> **EXERCISE REQUIREMENTS**
Which lines in the items below contain the string "Task", matching case exactly? Copy each of those lines in full.

> **DATA SECTION**
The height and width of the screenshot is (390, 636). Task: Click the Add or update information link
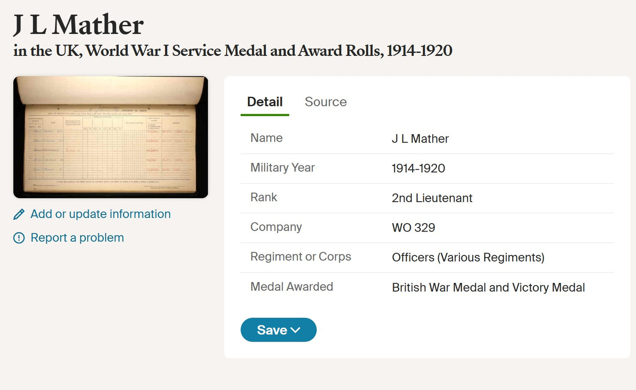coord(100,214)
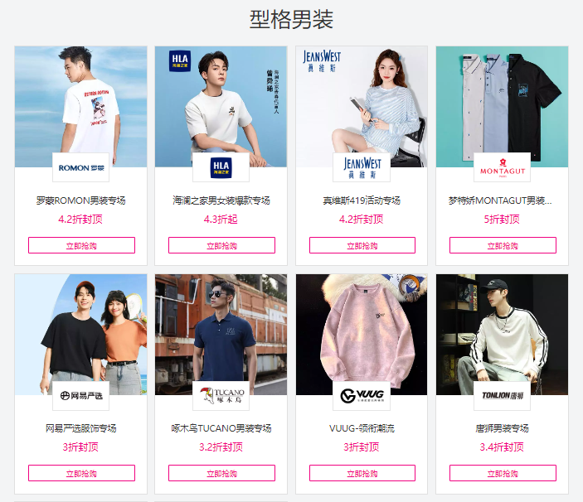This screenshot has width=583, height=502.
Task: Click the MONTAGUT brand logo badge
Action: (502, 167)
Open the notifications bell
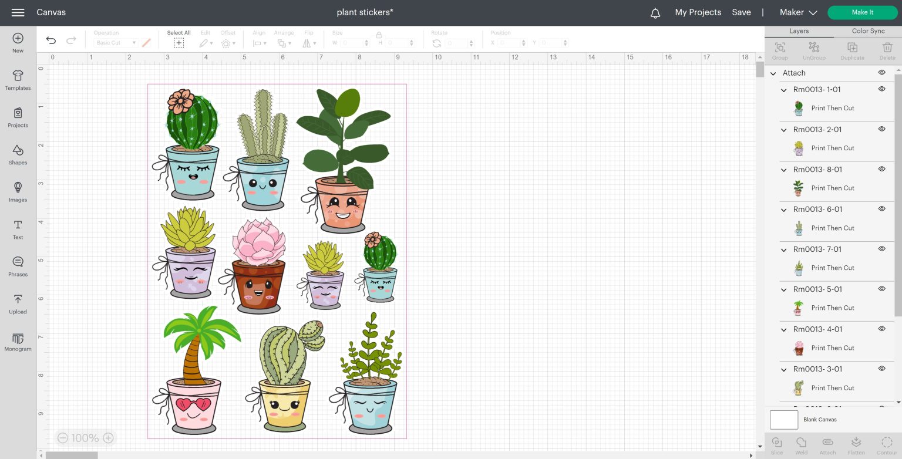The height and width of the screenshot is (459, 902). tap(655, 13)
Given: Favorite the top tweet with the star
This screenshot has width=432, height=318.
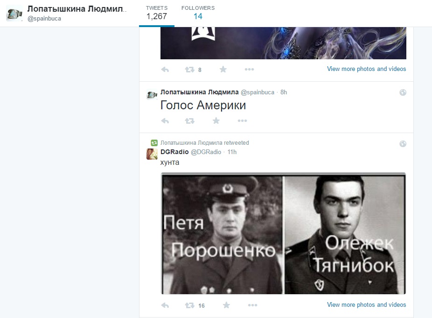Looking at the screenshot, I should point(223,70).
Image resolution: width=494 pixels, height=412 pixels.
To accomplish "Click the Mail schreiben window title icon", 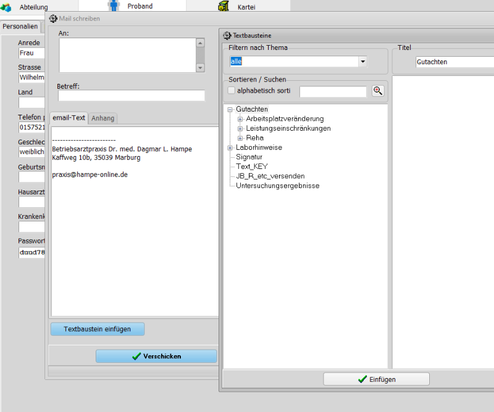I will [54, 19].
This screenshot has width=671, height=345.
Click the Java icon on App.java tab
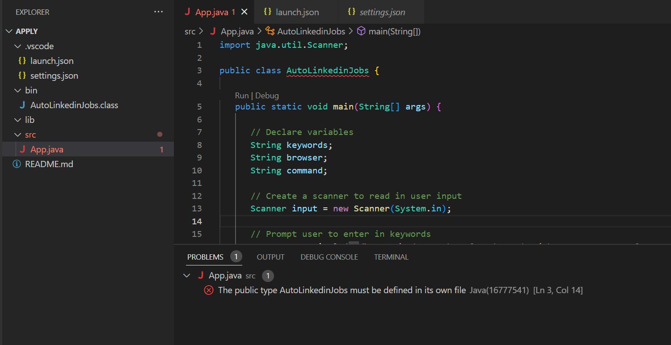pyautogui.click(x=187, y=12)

---

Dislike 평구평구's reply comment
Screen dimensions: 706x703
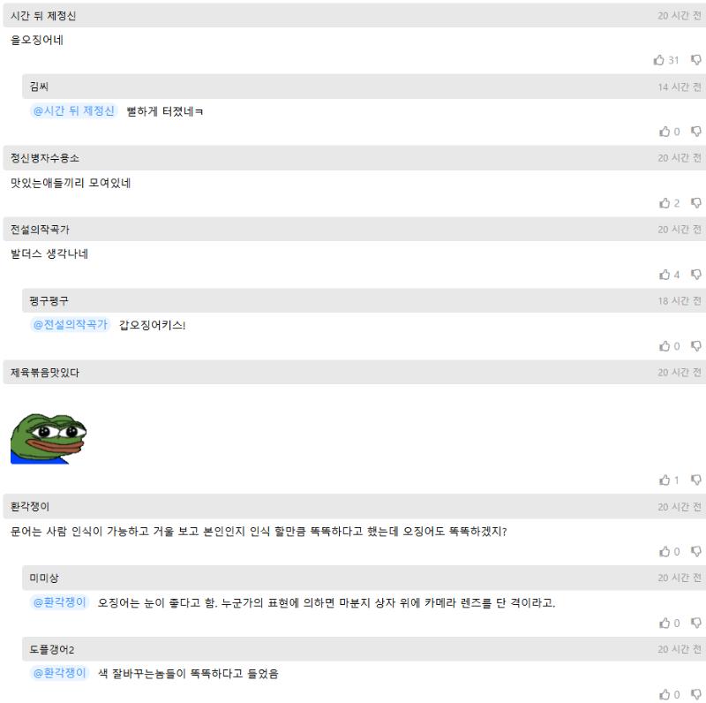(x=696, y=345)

> **COMPLETE ANSWER**
The height and width of the screenshot is (390, 636). Task: Click the Add or update information link
Task: Click the MONTAGUT brand logo badge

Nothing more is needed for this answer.